Periodiek van de Vereniging Vrienden van het Nationaal Onderwijsmuseum

 


 

Collectie

100303. Een nieuwe aanwinst J. ter Linden

 Een tip kan soms verrassende gevolgen hebben. Hij leverde mij kort geleden twee dingen op: een heel leuke ontmoeting čn een interessante aanwinst voor de collectie. Hoe dat in z'n werk is gegaan, zal ik hier voor u beschrijven.

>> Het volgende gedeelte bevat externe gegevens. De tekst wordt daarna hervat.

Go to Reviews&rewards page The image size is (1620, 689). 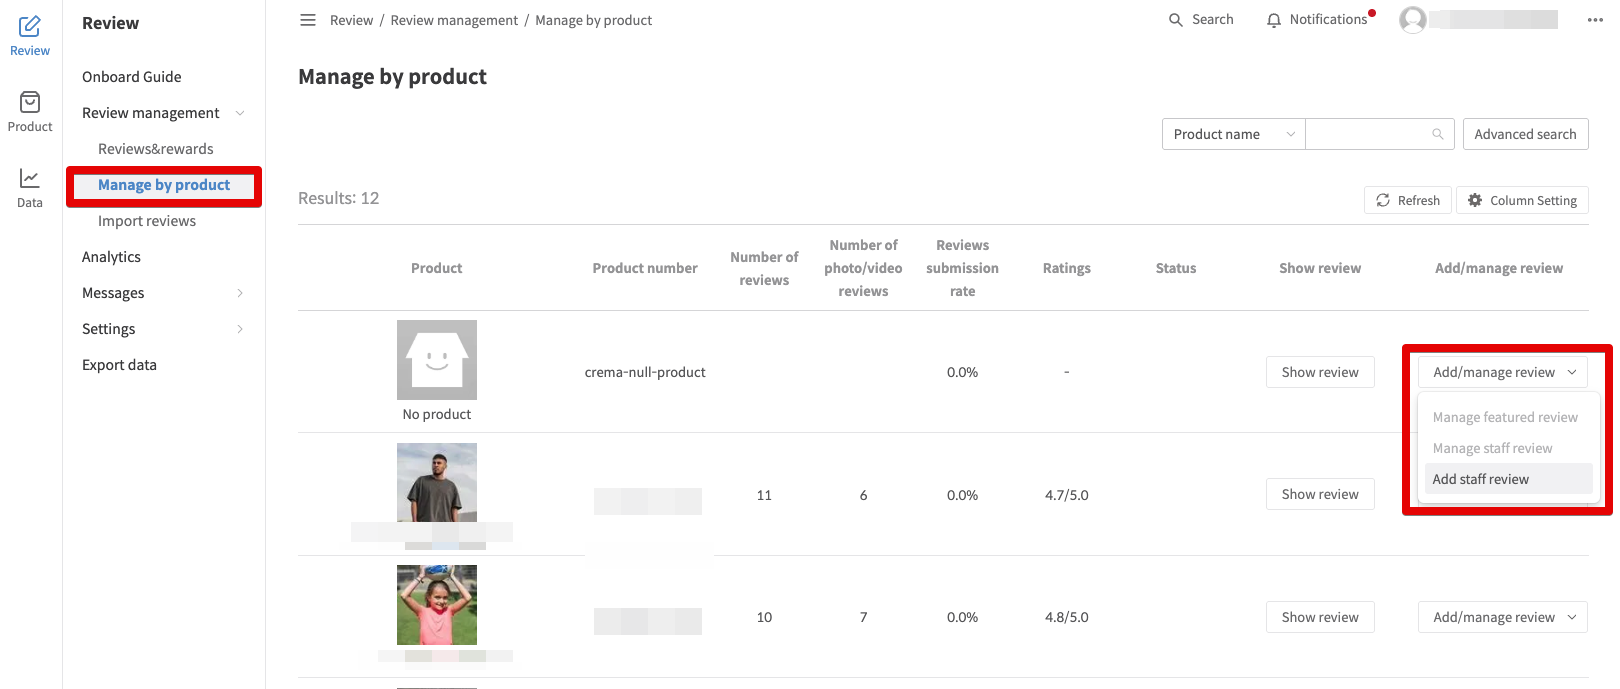click(156, 149)
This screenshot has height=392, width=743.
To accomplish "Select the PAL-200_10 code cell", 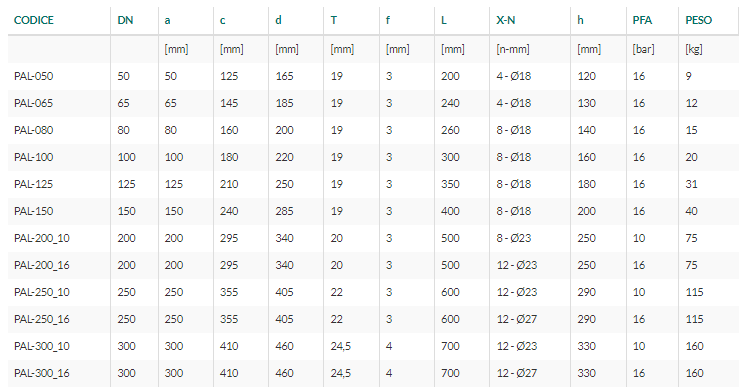I will (x=42, y=238).
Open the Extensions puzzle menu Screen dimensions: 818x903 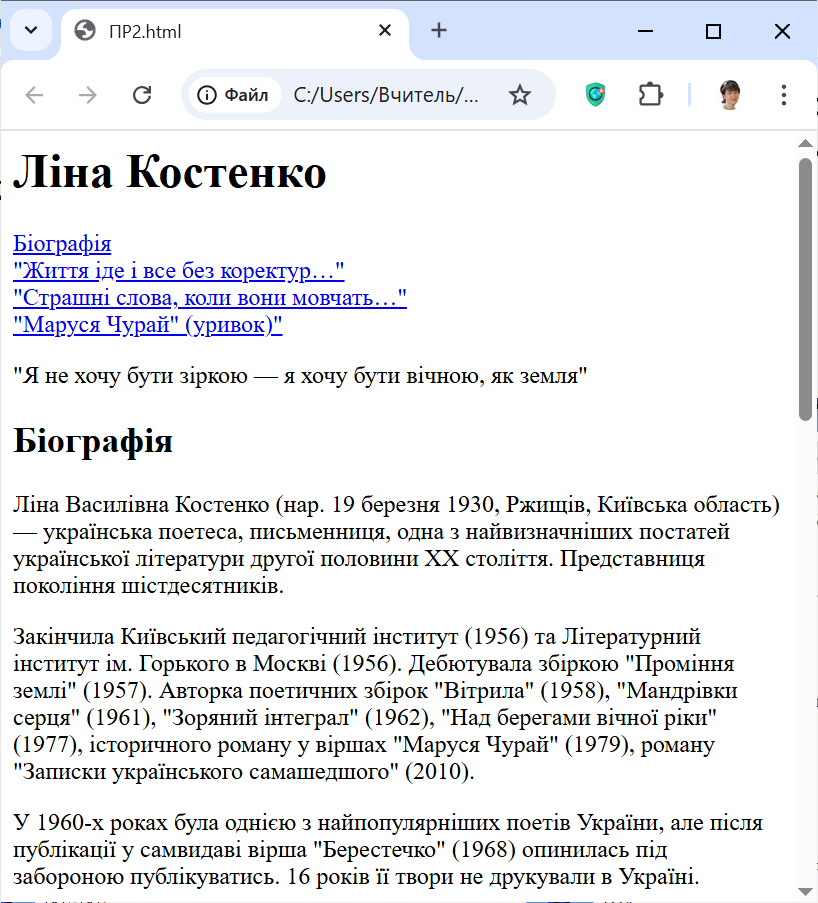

Wat met het grote publiek nog niet zo snel is gelukt, namelijk dat iedere Nederlanderweet van het bestaan van het schoolmuseum, is allang geslaagd in de wereld van musea, archieven en bibliotheken. Dat is goed te merken. Collega's zijn alert op zaken die voor de eigen instelling niet, maar voor een ander mogelijk wel van belang zijn. Zo werd ik onlangs opgebeld door een medewerker van het Gemeente‑archief te Rotterdam die ergens een voorontwerp van een schoolplaat had gezien. Het betrof een afbeelding van de Boompjes te Rotterdam. Het voorontwerp, een ets, was in het bezit van de weduwe van de kunstenaar Jan Poortenaar en zij wilde er wel afstand van doen.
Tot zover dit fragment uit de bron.